The suburbs and small towns and rest stops and airports of America also have benefited from the country's widening and improving taste in food, but it's still not uncommon to find yourself on a long drive — or between flights, or on the outskirts of some major city somewhere — without many decent dining options. If you're a lover of fast food, this kind of scenario might serve as a good excuse to indulge. But maybe you don't want to eat something unhealthy. Maybe you're a vegetarian. Maybe you don't like fast food at all.

And I admit to being enough of a disgusting food snob that in situations like this, I generally pray for a Chipotle, which I can stomach, or I force down a tasteless sandwich from Starbucks, because at least it's not soaked in grease. But now I have hope for a better solution. It involves someone giving Josef Centeno a whole ton of money to proliferate BäcoShops all over the country.

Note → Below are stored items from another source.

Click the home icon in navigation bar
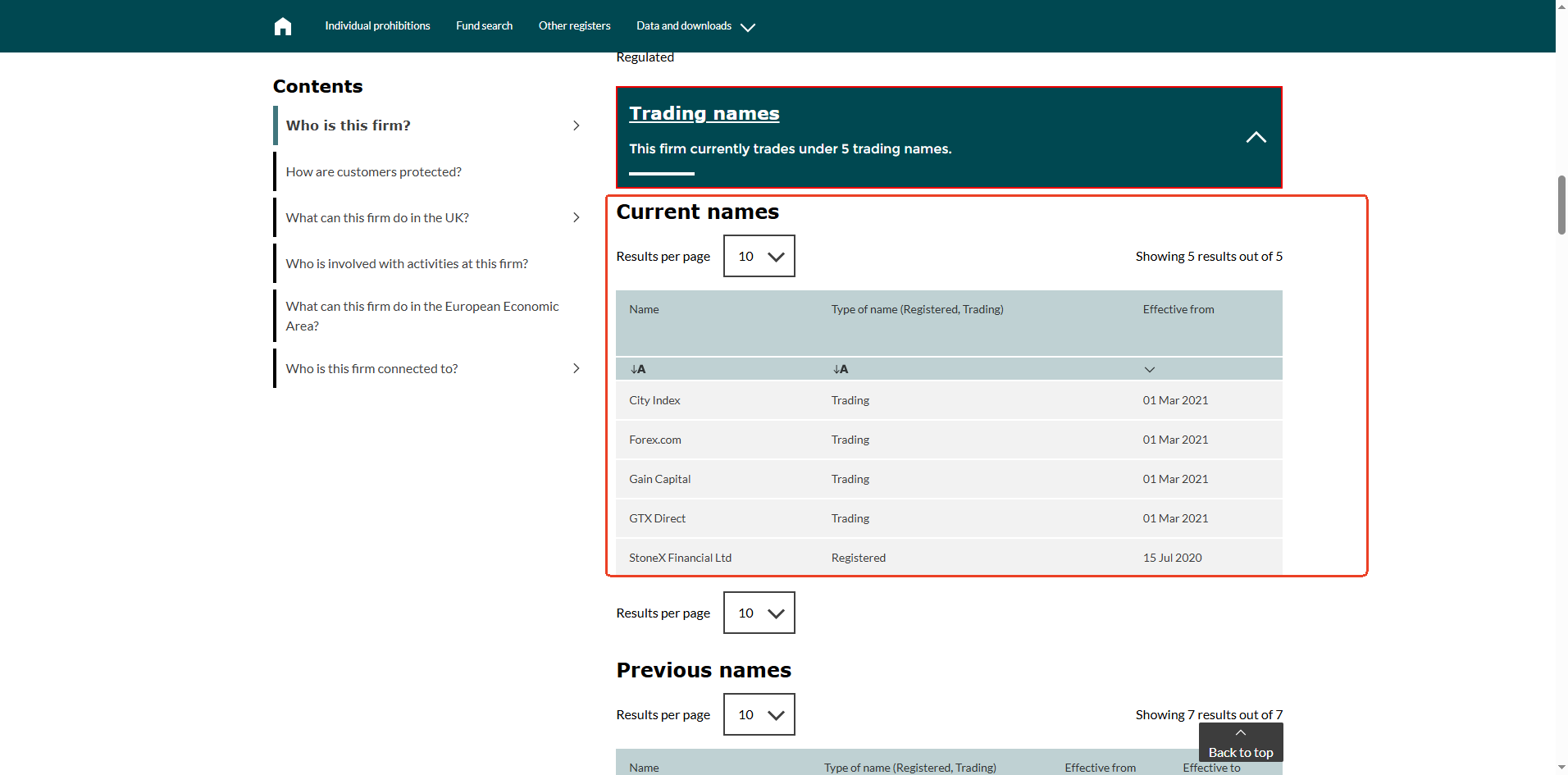 [283, 26]
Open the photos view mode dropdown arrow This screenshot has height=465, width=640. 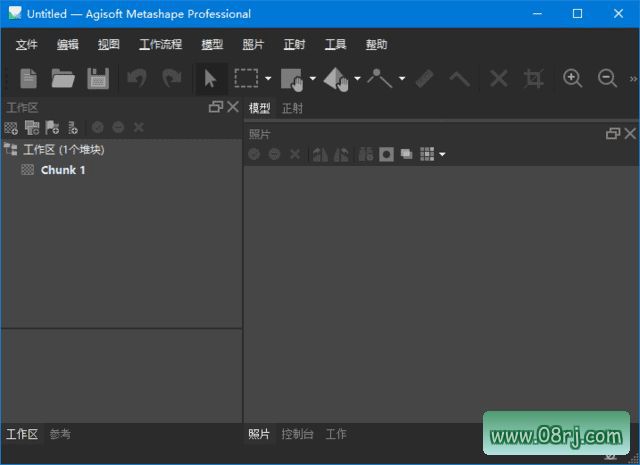pyautogui.click(x=442, y=154)
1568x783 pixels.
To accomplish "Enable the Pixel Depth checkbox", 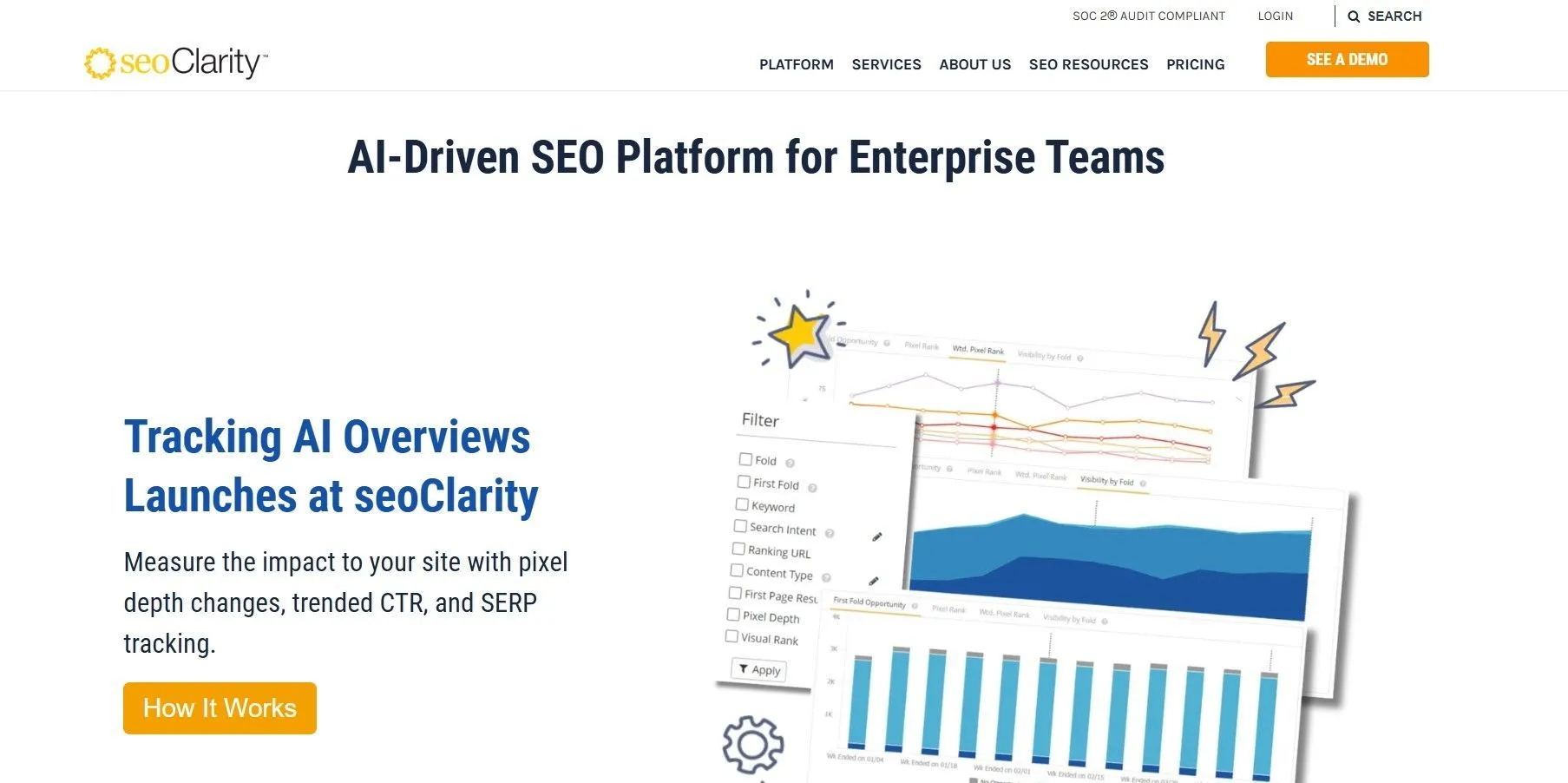I will point(733,615).
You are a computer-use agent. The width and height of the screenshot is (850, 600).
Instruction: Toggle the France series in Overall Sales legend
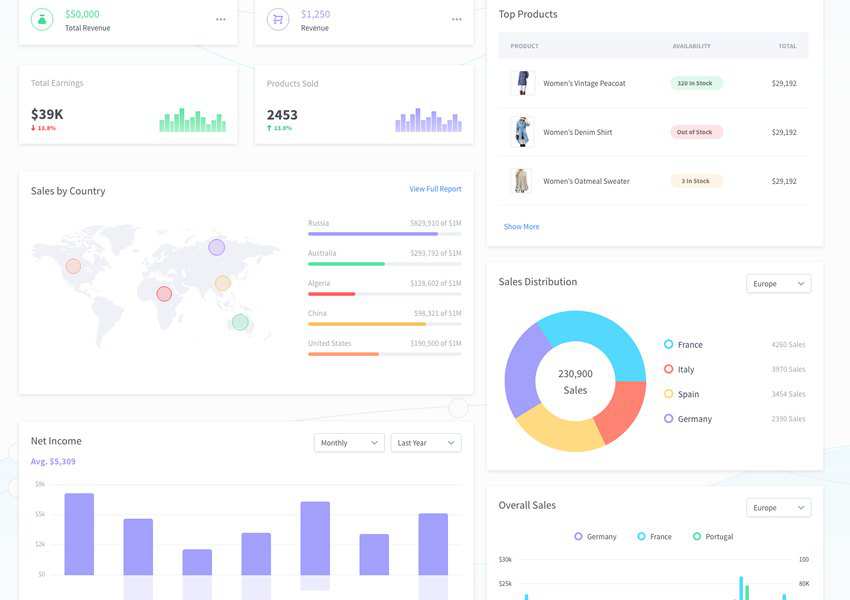654,537
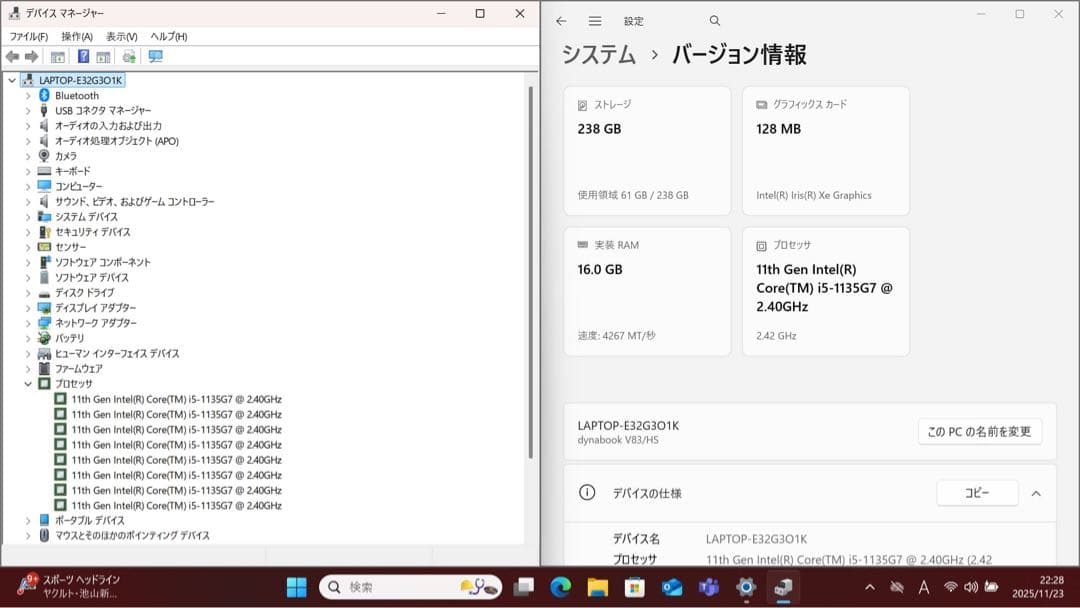The image size is (1080, 608).
Task: Click the volume icon in the system tray
Action: click(971, 588)
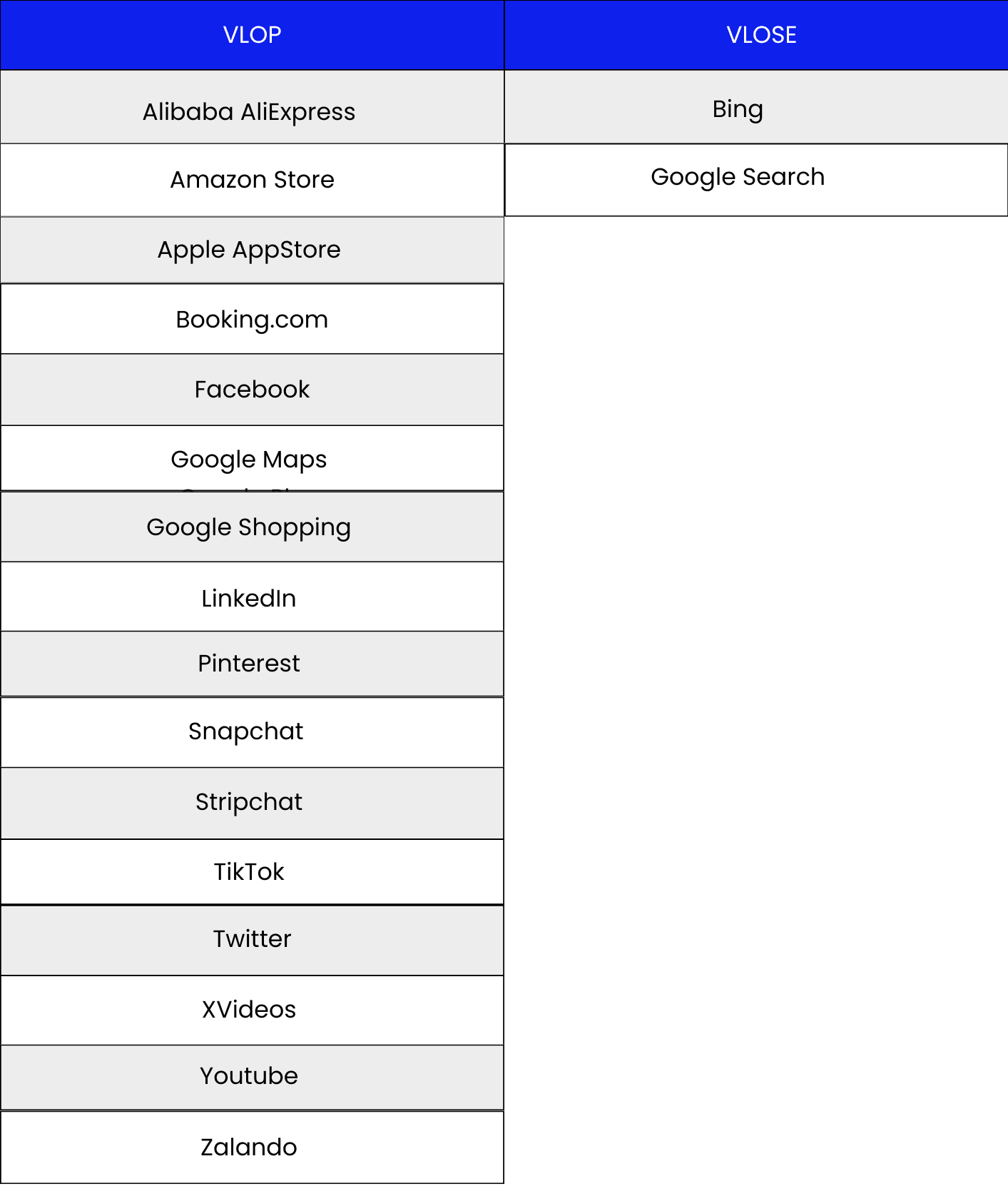
Task: Click on the Pinterest entry
Action: click(x=249, y=664)
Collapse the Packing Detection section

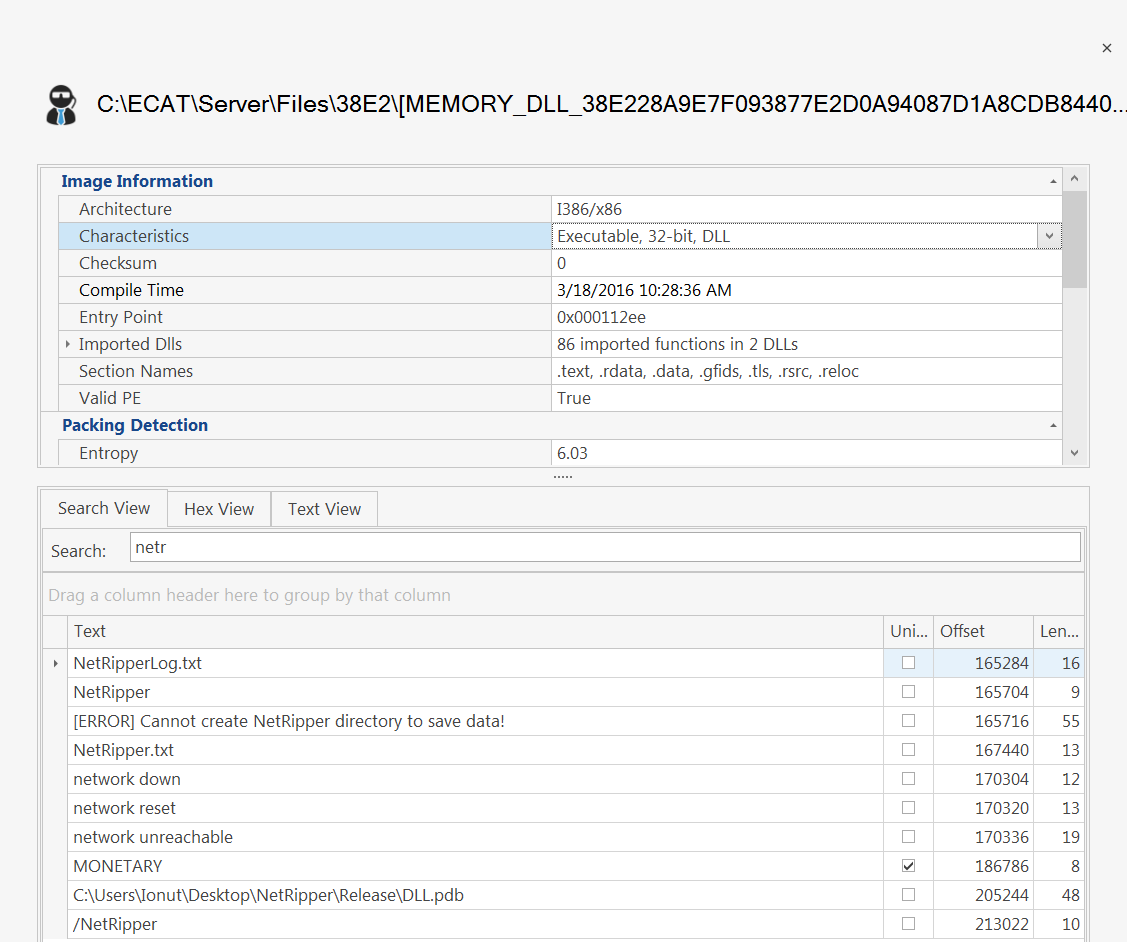click(1053, 426)
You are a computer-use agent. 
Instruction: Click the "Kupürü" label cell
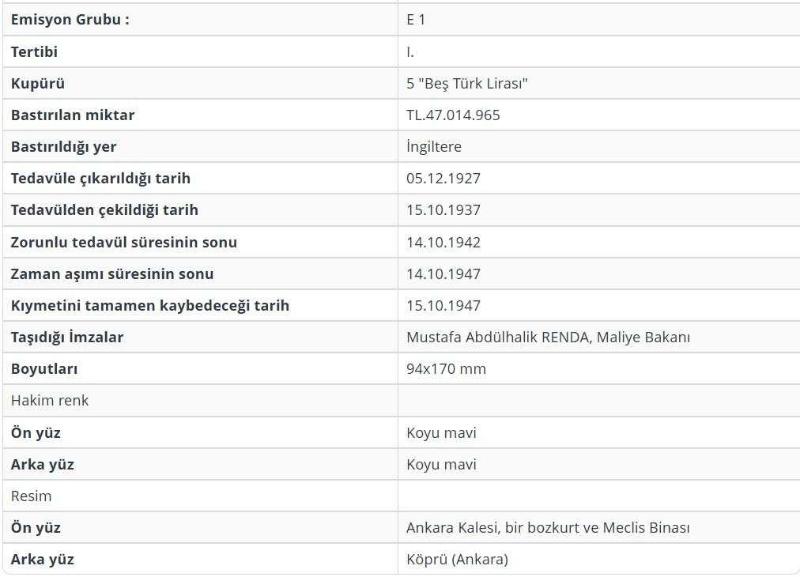[38, 83]
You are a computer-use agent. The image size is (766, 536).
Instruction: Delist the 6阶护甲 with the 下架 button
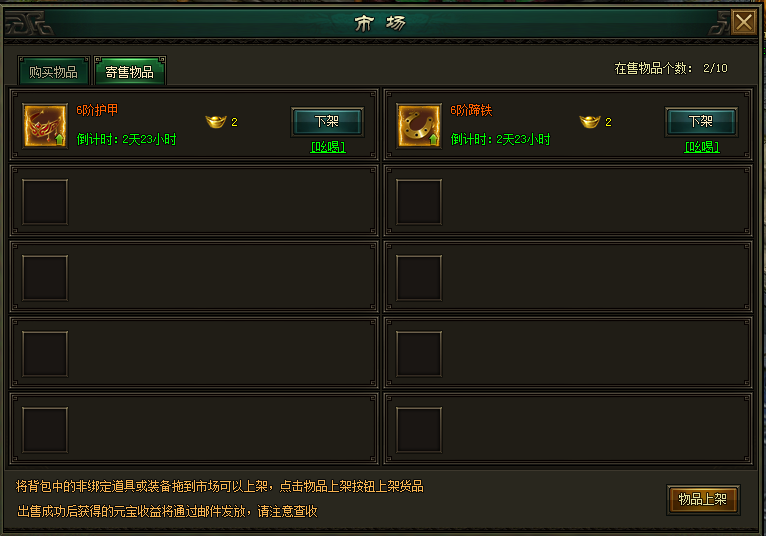327,121

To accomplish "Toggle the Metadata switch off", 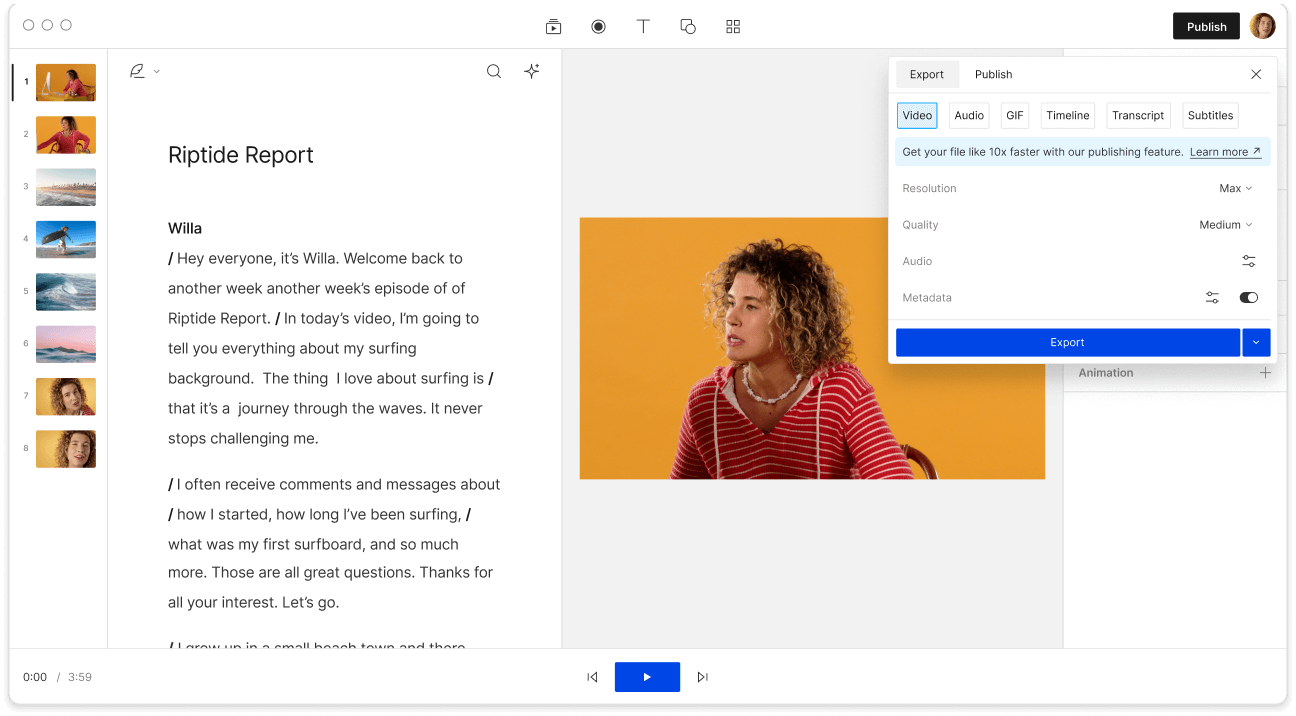I will click(x=1248, y=298).
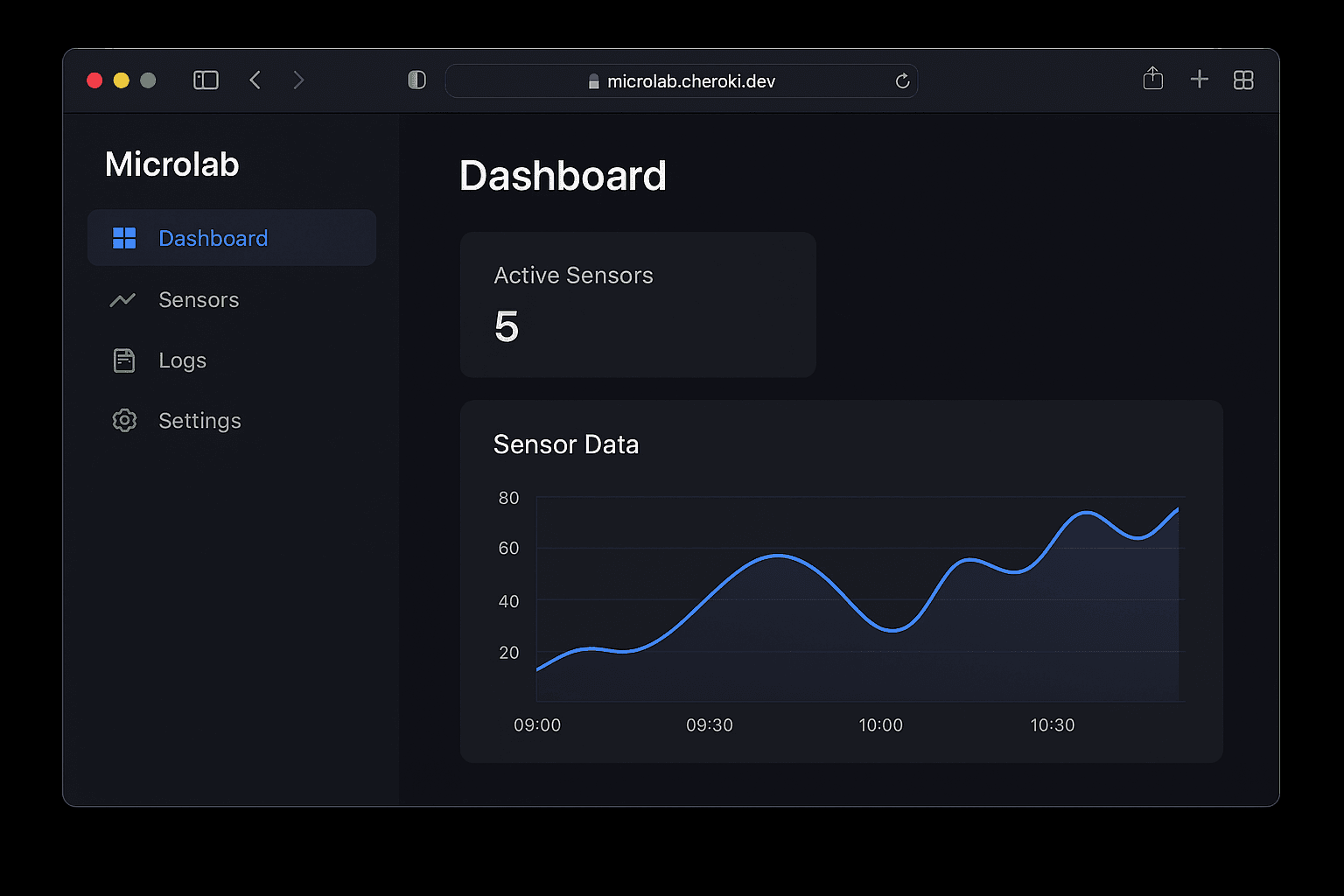Click the Sensor Data chart title
The height and width of the screenshot is (896, 1344).
point(566,444)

BäcoShop; Credit: Wonho Frank Lee

BäcoShop; Credit: Wonho Frank Lee

BäcoShop, which Centeno opened in March in downtown Culver City, is his first foray as an owner beyond downtown, where his five other restaurants dominate the couple of blocks where Main and Fourth streets meet. This separation is probably a good thing, given that BäcoShop is so very different from Centeno's other spots, even though it is based on the food item that defines Bäco Mercat, his original downtown restaurant. The bäco — a Centeno-invented folded flatbread that is part sandwich, part taco — makes a seamless transition from Bäco Mercat's trendy sit-down dining room to BäcoShop's fast-casual setup. Are they a little less nuanced in this new setting? Is the bread a little tougher, the composition a little blunter? Sure. But they're also perfectly suited to mass replication: simple, versatile, adaptable.

Like Chipotle, the format at BäcoShop is a choose-your-own-adventure menu: You choose a protein, maybe chile shrimp or slow-roasted pork, and then decide if you want it served as a bäco, a bäcorrito (like a bäco but in burrito rather than taco form) or a bowl. There are a ton of creative vegetable sides to choose from, and you can get any three of them as a plate for $12.

The thing that impresses me most about BäcoShop is how hard Centeno and co. have thought about all the things that are missing from the usual fast-casual experience. Vegetables, yes, but also decent beer and wine, desserts you'd actually want to eat, and solutions for busy families. The shop now serves “Bäco packs” after 5 p.m., in which you can get two, four or eight Bäcos with sides and cookies. It's a quick and easy dinner that's not terribly unhealthy, that tastes better than most other quick solutions, and that's pretty affordable (a four-pack, meant to feed four people, is $45).

As I sat eating my slow-roasted pork bäco and my salad of eggplant and chickpeas, I envisioned a future in which this might be an option at the airport, or beside the highway in the middle of nowhere, or in a suburban shopping center. I'm glad it's in Culver City for now, but BäcoShop is a concept that deserves to multiply.